PMCID: PMC6310771  PMID: 30603719

Abstract

Background

Recent infectious disease outbreaks have brought increased attention to the need to strengthen global capacity to prevent, detect, and respond to natural biological threats. However, deliberate biological events also represent a significant global threat, but have received relatively little attention. While the Biological Weapons Convention provides a foundation for the response to deliberate biological events, the political mechanisms to respond to and recover from such an event are poorly defined.

Methods

We performed an analysis of the epidemiological timeline, the international policies triggered as a notional deliberate biological event unfolds, and the corresponding stakeholders and mandates assigned by each policy.

Findings

The results of this analysis identify a significant gap in both policy and stakeholder mandates: there is no single policy nor stakeholder mandate for leading and coordinating response activities associated with a deliberate biological event. These results were visualized using an open source web-based tool published at https://dbe.talusanalytics.com.

Interpretation

While there are organizations and stakeholders responsible for leading security or public health response, these roles are non-overlapping and are led by organizations not with limited interaction outside such events. The lack of mandates highlights a gap in the mechanisms available to coordinate response and a gap in guidance for managing the response. The results of the analysis corroborate anecdotal evidence from stakeholder meetings and highlight a critical need and gap in deliberate biological response policy.

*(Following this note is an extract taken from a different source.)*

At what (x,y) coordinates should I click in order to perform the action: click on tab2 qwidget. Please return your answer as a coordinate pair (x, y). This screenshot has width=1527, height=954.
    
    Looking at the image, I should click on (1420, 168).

Keywords: Information science, Public health, Epidemiology, Political science

1. Introduction

The threat of a deliberate biological event is stronger now than ever. Scientific advances, including genomic editing and other dual use research of concern have made the creation of biological weapons more feasible for a wider range of actors. Geopolitical shifts and conflict, including heightened tensions on the Korean peninsula, have also increased the threat of biological weapons use [1]. The use of chemical weapons in Syria, and as assassination tools, have challenged international norms and lowered barriers to use. The risk is compounded by the ever-expanding natural threat, as microbes evolve and emerging infectious diseases threaten population health.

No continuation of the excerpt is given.